The Singing College

After considering the responses to Professor Dumm’s piece, “The Elephant in the Room,” on-line and in The Student (Feb 13 and Feb 20 issues), I am struck that, for a “reading” college, so many students, administrators, faculty members and alumni seemed to have eschewed critical reading skills in order to excoriate sternly and emotionally the attitudes of a respected member of the community. We may not agree with our critics, but we should at least treat them honorably.

False analogies, character attacks, disingenuous expressions of “sadness” and “disappointment,” accusations of insensitivity, vituperation, selective analysis, questioning of motives: all of these are devices of rhetorical discourse that we try to teach our students to challenge. Yet, if one studies the responses to the article, it would seem that critical reading is not a skill as widely shared by the College community as I had thought.

Professor Dumm raises three key points in his article: why didn’t the SOCSM look more probingly into an aspect of our culture that may, just may, have a relationship with sexual violence? Why did the Committee apparently dismiss any further examination of that question? And, given that he had no ready answer, he offered a suggestion, one that many found offensive: is it perhaps because of the importance of athletics to the image of the College, especially among alumni?

That’s it. He does not attack athletes or their sports.
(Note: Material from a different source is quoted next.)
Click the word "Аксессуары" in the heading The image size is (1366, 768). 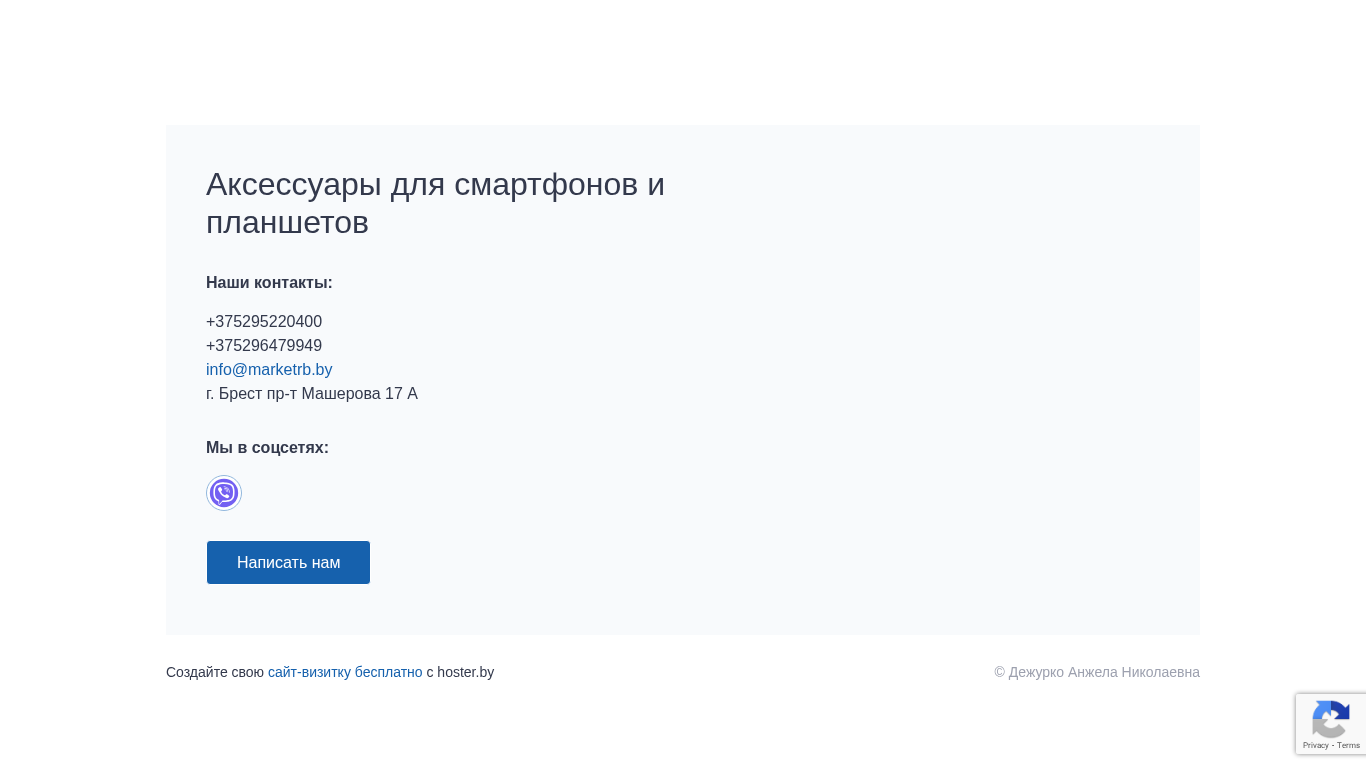pos(294,185)
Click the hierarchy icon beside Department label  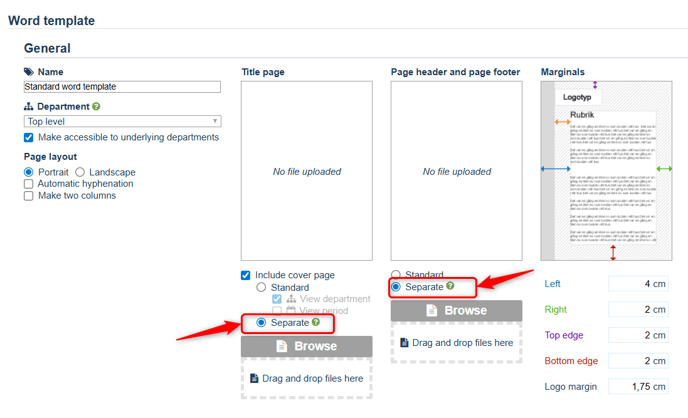click(x=28, y=106)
He does not state or imply that athletes are bad students. He certainly does not suggest that student athletes are disreputable individuals. Nor does he criticize coaches or our athletic programs, including football. He simply raises questions.

Suppose that, in our classes, every time they brought up an unpleasant topic, our students were attacked this casually, with so much foggy misinformation, so much sarcasm and insult, and so much disdain. What kind of “teaching” college would we be then?

Can we not agree that to raise a sensitive and controversial issue does not imply a bad character, a prejudiced teacher or hidden motives?

Is there a safe haven where sensitive aspects of our campus culture can be freely discussed with frankness, yet good will?

At least, we can still call ourselves the “singing” college.